Another important result of this robotic work relates to its ability to learn context-specific coordination patterns, which can relate to what people call episodic control. This occurred when we changed the goal location after some time, and let the robot adapt to the new configuration. What happened is that the algorithm first detected the change because of the different profile of reward propagation through its mental map that this induced. Then the algorithm decided to store in memory the previously learned coordination pattern between MB and MF, and to learn a new one. After a new learning phase, the algorithm found a new coordination pattern adapted to the new condition, thus producing good performance again. Finally, we suddenly moved the goal location back to its initial location. The algorithm could detect the change and recognize the previous configuration (again thanks to the profile of reward propagation through its mental map). As a consequence, the algorithm retrieved the previously learned coordination pattern, which enabled the robot to instantaneously restore the appropriate behavior without re-learning.
Nevertheless, some limitations and perspectives of this seminal work ought to be mentioned here. First, the coordination component of the algorithm (which is called the meta-controller in [5, 6, 18]) slowly learns through MF RL (in addition to the MF RL mechanism used within the MF system dedicated to the MF strategy) which strategy is the most appropriate in each part of the environment (In other words, the model involves a hierarchical learning process in addition to the parallel learning process between MB and MF strategies). While this is good for the robot to be able to memorize specific coordination patterns for each context (i.e., for each configuration of the goal location within the arena), this nevertheless requires a long time to achieve a good coordination within each context. Thus, it would be interesting to also test coordination mechanisms based on instantaneous measures such as uncertainty, as discussed in the previous section. A second limitation is that this experiment involved a specific adaptation of a coordination model to a simple indoor navigation task, with a small map, a small number of states to learn, and an action repertoire which is specific to navigation scenarios. A third limitation is at the technical level, involving an old custom robot. Thus, it it not clear if these results could be generalized to other robotic platforms facing a wider variety of tasks, and sometimes more complex tasks involving a larger number of states.
A more recent series of robotic experiments with the same research goal (i.e., assessing the efficience and robustness of bio-inspired coordination principles of MB and MF learning) has been presented in [58,59,60] and later in [9, 23, 24]. First, [58,59,60] compared different coordination principles, including methods coming from ensemble learning [72] in several different simulated robotic tasks. They found again that the MB system was not always the most reliable system, especially in tasks with hundreds of states, where the MB system requires long inference durations to come up with a good approximation of the state-action value function Q. These experiments highlighted the respective advantages and disadvantages of MB and MF reinforcement learning in a variety of simulated robotic situations, and concluded again for the added value of coordinating them. In [9, 23, 24], simulated and real robotic experiments were presented, some involving navigation with a Turtlebot, and others involving simulated tasks with the PR2 robot and the Baxter robot (Fig. 3).

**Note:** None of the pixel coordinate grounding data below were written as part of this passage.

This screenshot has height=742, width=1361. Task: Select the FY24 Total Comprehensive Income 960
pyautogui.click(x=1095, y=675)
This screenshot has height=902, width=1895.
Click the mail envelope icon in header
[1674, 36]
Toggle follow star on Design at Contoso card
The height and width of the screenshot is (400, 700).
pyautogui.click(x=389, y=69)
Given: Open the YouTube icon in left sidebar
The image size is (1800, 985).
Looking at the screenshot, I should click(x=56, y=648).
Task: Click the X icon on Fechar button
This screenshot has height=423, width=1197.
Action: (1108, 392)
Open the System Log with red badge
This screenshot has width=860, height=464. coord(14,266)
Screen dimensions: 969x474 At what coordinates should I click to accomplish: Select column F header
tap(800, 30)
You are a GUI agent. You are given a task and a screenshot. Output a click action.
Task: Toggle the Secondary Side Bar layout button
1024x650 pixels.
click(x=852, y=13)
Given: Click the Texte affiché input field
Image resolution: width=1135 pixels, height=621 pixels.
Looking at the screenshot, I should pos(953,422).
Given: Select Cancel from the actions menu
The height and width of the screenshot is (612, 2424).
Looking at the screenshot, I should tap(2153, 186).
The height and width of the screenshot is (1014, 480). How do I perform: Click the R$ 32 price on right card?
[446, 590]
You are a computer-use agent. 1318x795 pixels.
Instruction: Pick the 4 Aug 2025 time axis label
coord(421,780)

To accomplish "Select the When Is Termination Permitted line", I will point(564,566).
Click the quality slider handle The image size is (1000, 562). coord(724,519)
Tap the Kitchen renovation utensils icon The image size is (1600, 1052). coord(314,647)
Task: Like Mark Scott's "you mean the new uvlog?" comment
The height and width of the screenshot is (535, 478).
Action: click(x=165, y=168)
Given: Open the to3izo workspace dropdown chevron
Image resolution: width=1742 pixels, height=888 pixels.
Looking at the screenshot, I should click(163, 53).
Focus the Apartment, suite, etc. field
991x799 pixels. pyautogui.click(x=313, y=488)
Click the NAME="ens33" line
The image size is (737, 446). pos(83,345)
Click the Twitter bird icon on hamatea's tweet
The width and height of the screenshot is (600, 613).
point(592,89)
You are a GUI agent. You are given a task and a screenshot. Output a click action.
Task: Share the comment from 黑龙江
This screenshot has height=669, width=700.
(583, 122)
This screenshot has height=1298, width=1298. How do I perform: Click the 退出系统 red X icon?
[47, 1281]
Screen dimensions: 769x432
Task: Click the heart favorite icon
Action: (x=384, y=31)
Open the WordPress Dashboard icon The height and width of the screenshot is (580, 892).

The first important result of these new series of experiments to highlight is that the coordination of MB and MF RL was efficient in a variety of tasks, including navigation tasks with detours, non-stationarity of the configuration of the environment (i.e., sudden introduction of obstacles obstructing some corridors), but also simple human-robot interaction tasks. In the latters, the human and the robot had to cooperate to clean a table by putting objects in a trashbin. Importantly, some objects were reachable by the human, some by the robots, thus forcing them to communicate and cooperate. In that case, the model-based system could compute joint action plans where actions by the robot and actions by the humans alternated. In all these situations, the robot could autonomously learn the task and reach good performance.
The second important result to highlight is that instantaneous measures of uncertainty in MB and MF systems allow a quicker reaction of the coordination mechanism to changes in the environment. Nevertheless, this does not permit memorization nor episodic control, which the work of [6] did. Thus, the results are in good complementarity and in the future it would interesting to test combinations of these two principles.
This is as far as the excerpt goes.